Anyways, what I'm learning is that there is OH SO MUCH to be considered when it comes to little boy penis' (Penises? Peni?) In fact, the infant penis is a hot bed of debate these days. I'm talking about the dreaded C (that is circumcision for you lay people out there). I mean, go to any parenting forum or web site and search for a discussion about circumcision and you will find an eye-full of extremely passionate and angry citizens sticking up for their viewpoint.
- IF YOU DO IT YOUR BABY BOY WILL HATE YOU LATER (he will likely hate us when he is a teenager anyway).
- IF YOU DON'T DO IT YOUR BABY BOY WILL CONTRACT AN STD OR PENILE CANCER WHEN HE IS OLDER (if he gets penile cancer, that would suck. If he gets an STD, I will kill him).
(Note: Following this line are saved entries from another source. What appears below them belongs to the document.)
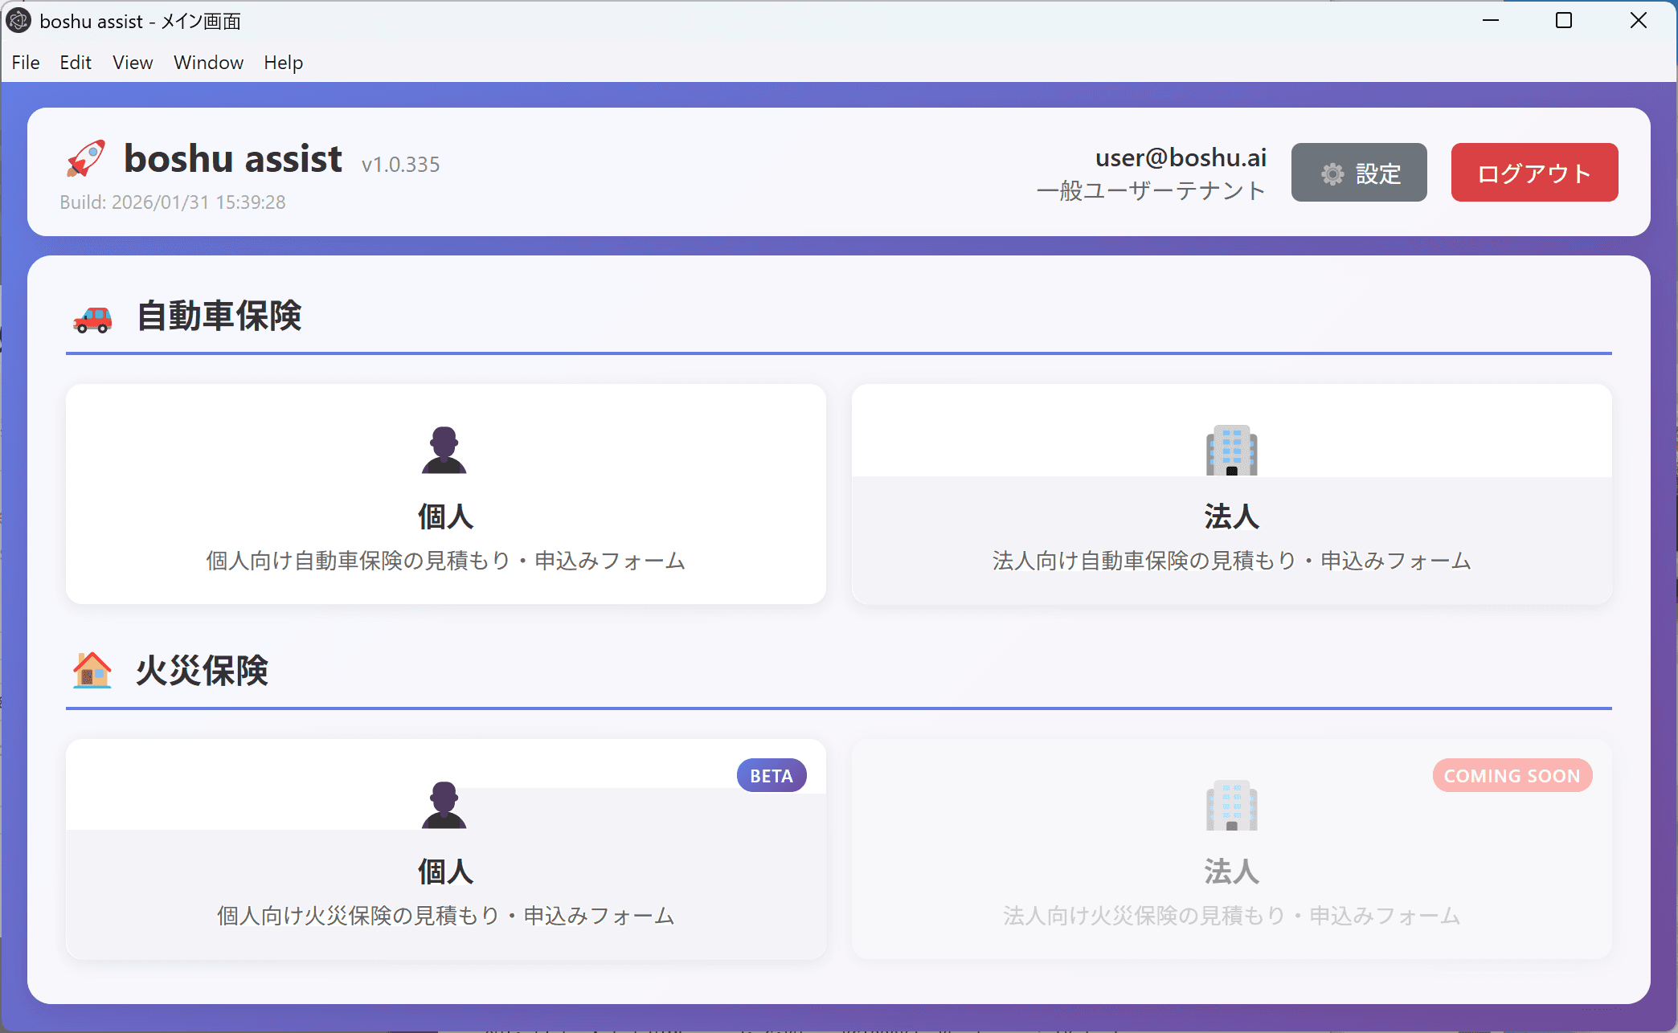Screen dimensions: 1678x1033
Task: Open the 個人 auto insurance quote form
Action: (x=445, y=495)
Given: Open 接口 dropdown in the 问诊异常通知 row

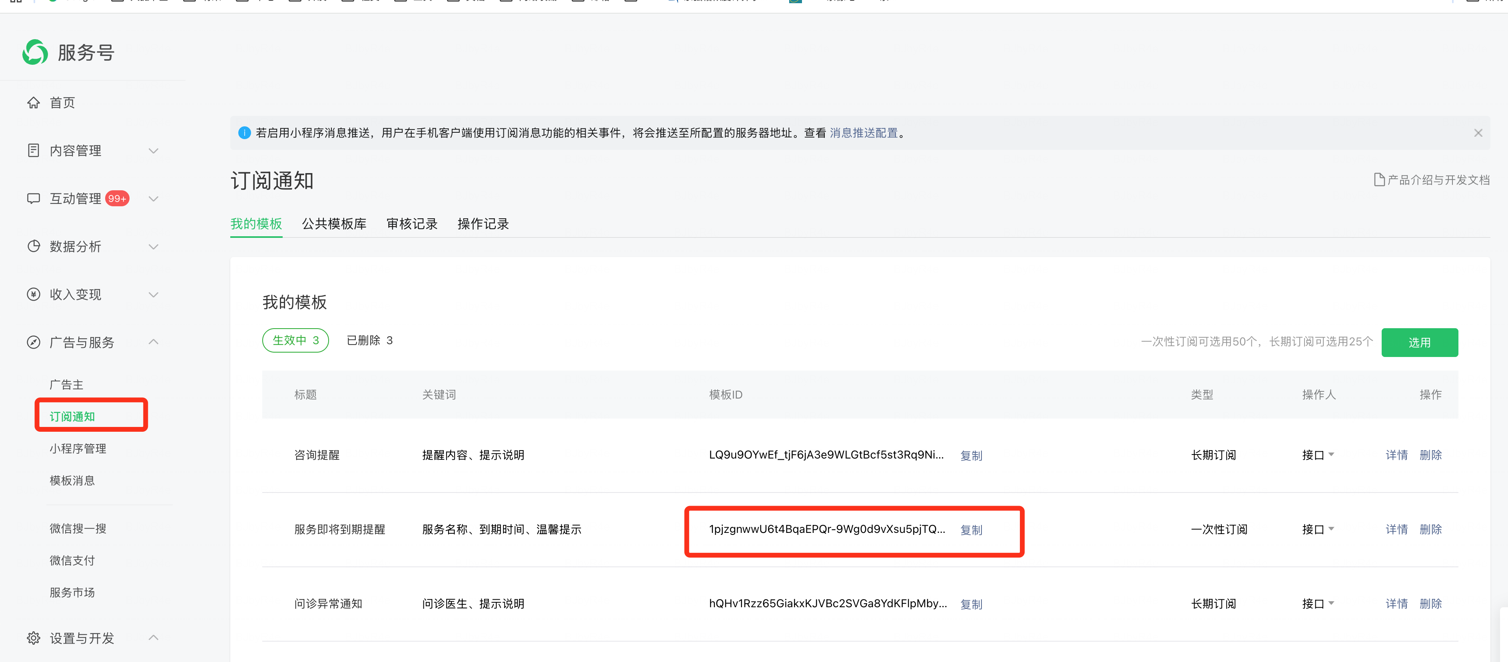Looking at the screenshot, I should [1318, 603].
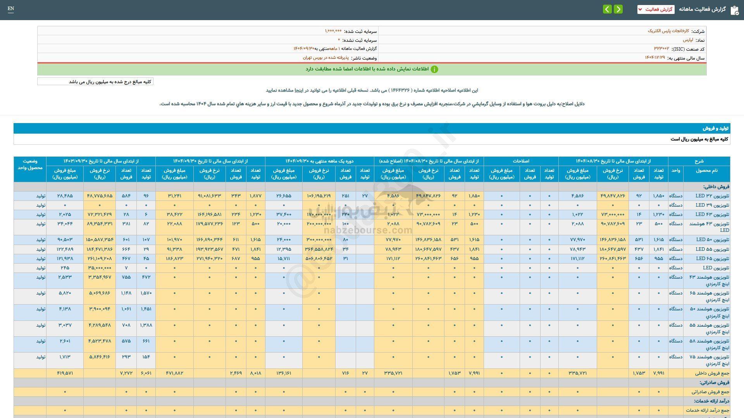Image resolution: width=744 pixels, height=418 pixels.
Task: Click the green info circle icon
Action: click(x=434, y=69)
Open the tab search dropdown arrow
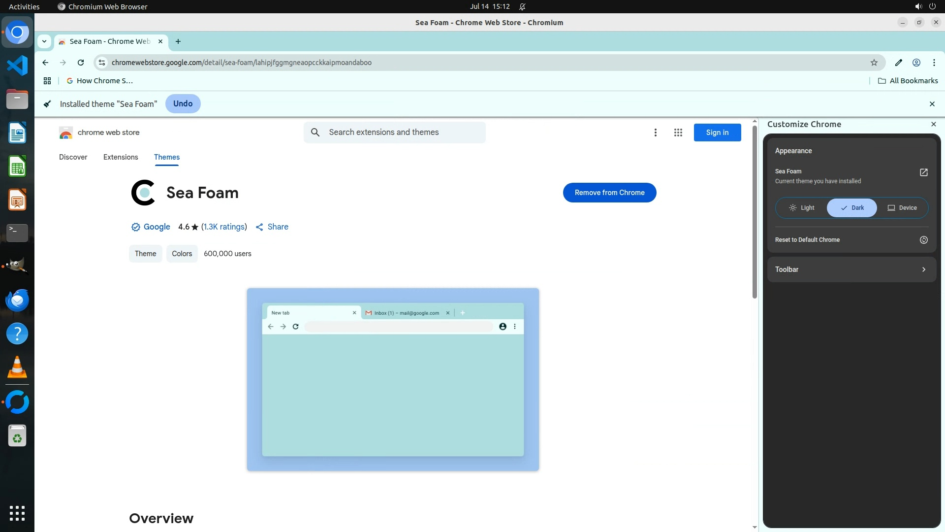The image size is (945, 532). click(x=44, y=41)
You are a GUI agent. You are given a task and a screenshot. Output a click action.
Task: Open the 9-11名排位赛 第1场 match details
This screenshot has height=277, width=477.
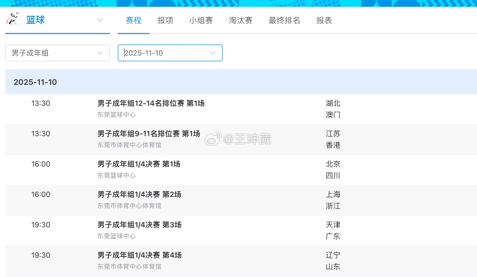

I'm not going to get into what side of the fence I'm on here. I could tell you what we've decided, but poor little baby E2 doesn't need a classmate to find post this some day and share with the WHOLE WORLD whether his parents decided to snip the tip or not. Besides, since according to Ben our son will be a world class athlete, his many teammates will already know whats going on down there (don't lie guys, I truly don't believe you change and shower in a locker room and NEVER check what the other guy is packing, if for no other reason but simply for comparison's sake).
So why did I even bring this up? Well, I guess what I'm sharing with you all is that I am realizing how much even a second-time parent has to learn. I'm sure this isn't going to be the last surprise after all. I'm sure babies are supposed to sleep differently, eat differently and poop differently (no? oh, good, pooping is the same these days? WHEW!) than when Kate was an infant. Which is kind of exciting and scary all at the same time. "Cause we all know how poised, elegant and classy I can be when faced with a parenting challenge. So baby E2, I'm ready for you. Penis and all.